Madres paralelas est le film le plus accompli d'Almodóvar depuis une bonne décennie (hormis le délicieux court-métrage La Voix humaine avec Tilda Swinton, avalé par le Covid et distribué uniquement en VOD et en DVD). Le plus gracieux aussi, au sens où le goût du cinéaste pour les scénarios à tiroirs, coïncidences et rebondissements auront dans les films récents souvent paru plus laborieux.
Bouffée d'air
Le vingt-deuxième long métrage du cinéaste vient ainsi rappeler que, pas plus qu'aucun autre, le thème des relations familiales n'est condamné au conformisme et au sentimentalisme qui parasitent tant de films –un rappel singulièrement salutaire par les temps qui courent.
Nous vivons une époque où pas une semaine ne s'écoule sans que sorte au moins un long-métrage cherchant à capitaliser sur la soi-disant sacro-sainte relation familiale.
Sous influence de l'air du temps réactionnaire et télévisuel, il est aussi devenu de règle de masquer les faiblesses de scénario et de mise en scène sous un épais nappage de drame familial.

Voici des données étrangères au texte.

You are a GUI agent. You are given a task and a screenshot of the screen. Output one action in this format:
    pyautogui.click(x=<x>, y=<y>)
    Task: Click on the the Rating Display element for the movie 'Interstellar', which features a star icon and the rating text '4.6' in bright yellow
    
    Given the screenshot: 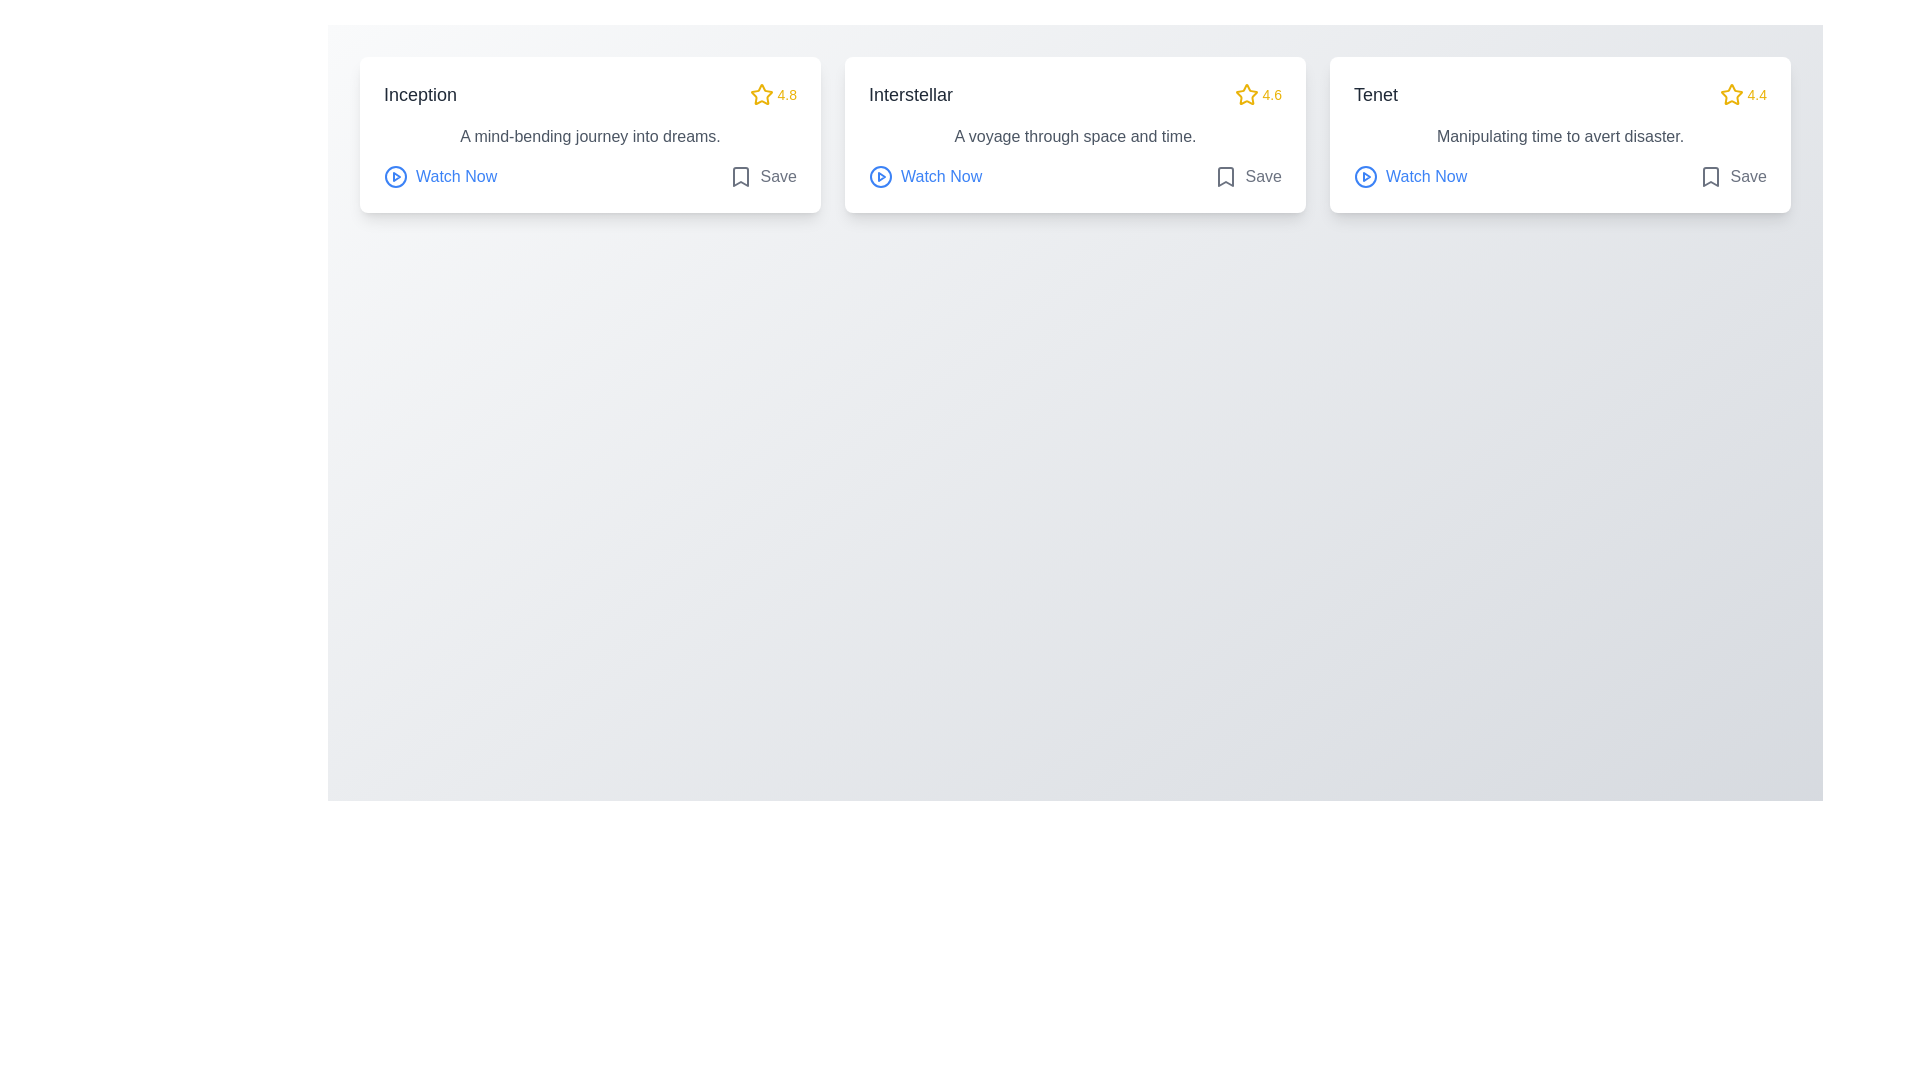 What is the action you would take?
    pyautogui.click(x=1257, y=95)
    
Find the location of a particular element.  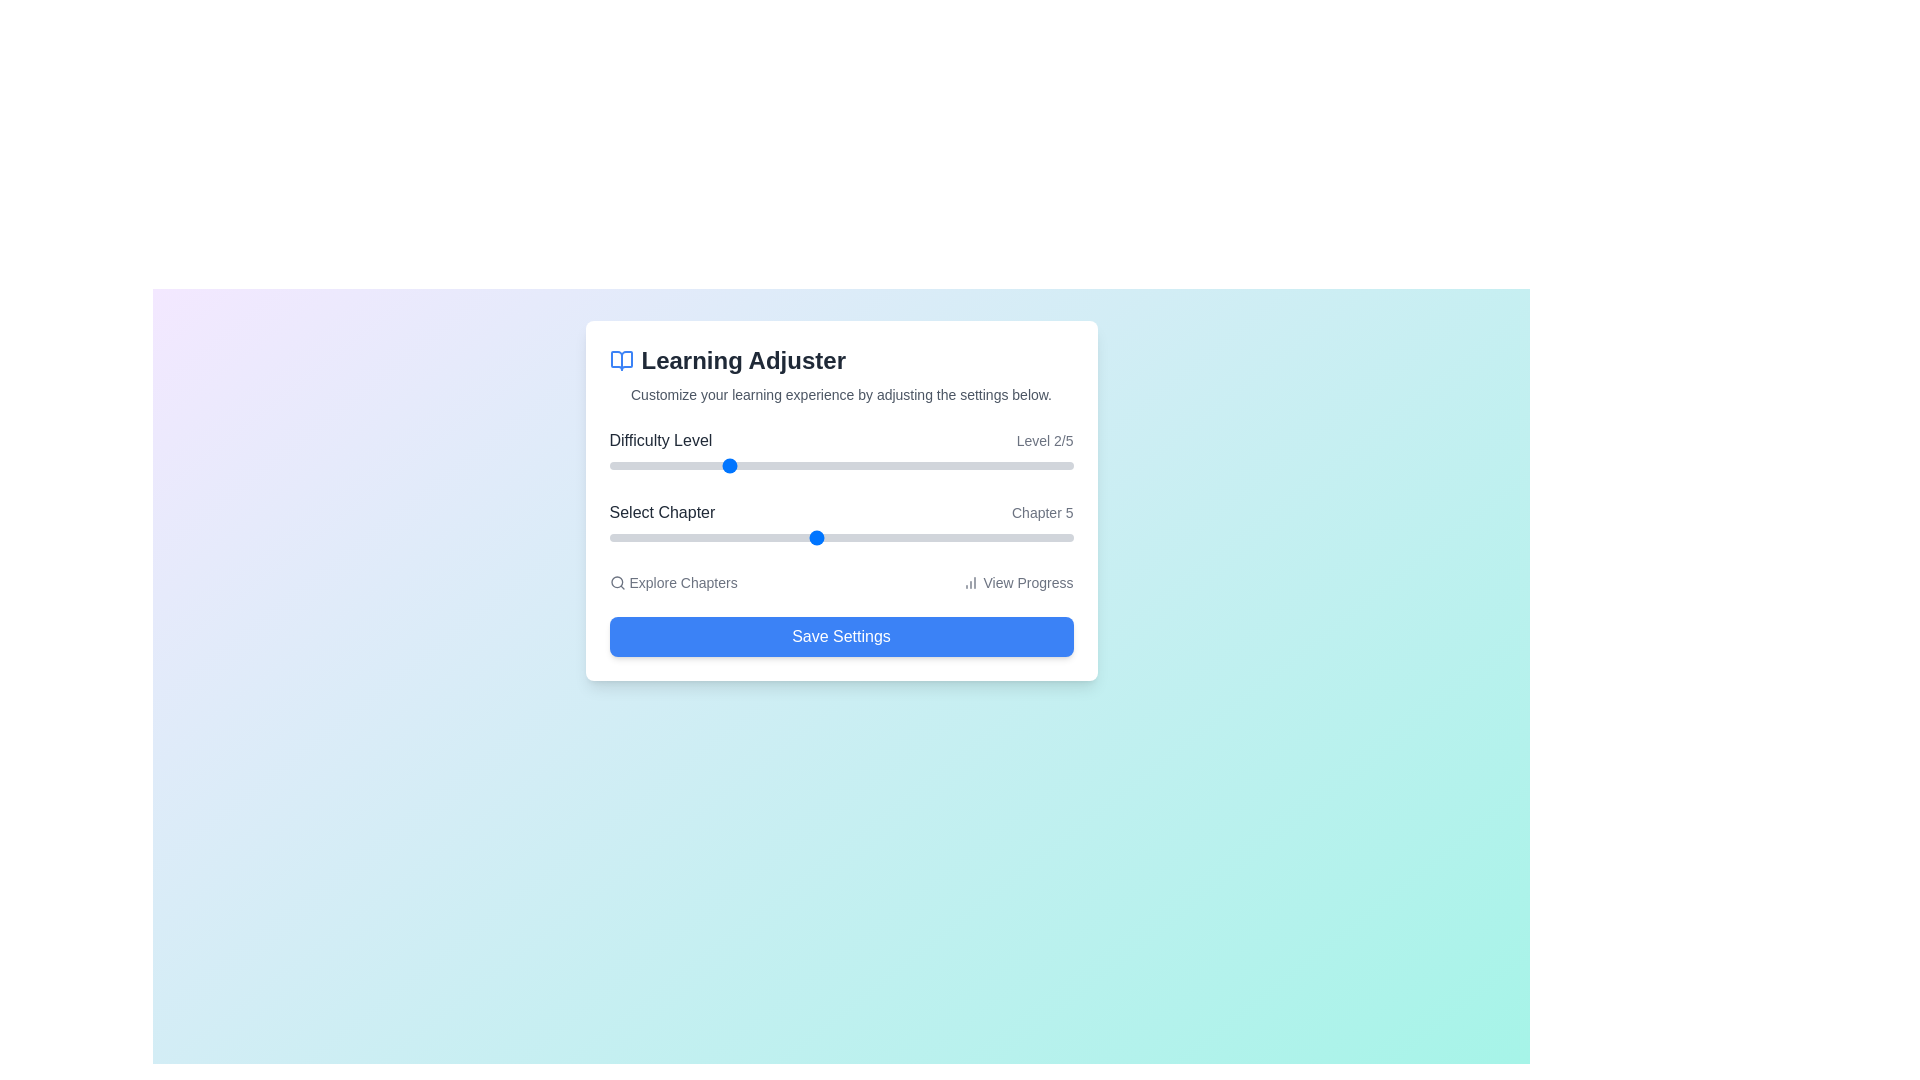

Le pénible De son vivant, en salles depuis le 24 novembre, en fournit un exemple typique: incapable de croire assez à son sujet –le cancer et la fin de vie–, le film est saturé de tripatouillages grand-mère-papa-fiston.
Dès lors la tentation serait grande de vouloir simplement éjecter cet enjeu des films, en rêvant de ce qu'en firent naguère de manière salutaire par leur volonté polémique des cinéastes tels que Bergman, Loach et Chabrol, Bellocchio et Ferreri. C'est aussi le mérite de Madres Paralelas de montrer que ces affaires-là, celles des relations familiales, de l'amour maternel, du désir d'enfant comme des liens du sang et du cœur, peuvent comme tout autres rester vives et ouvertes.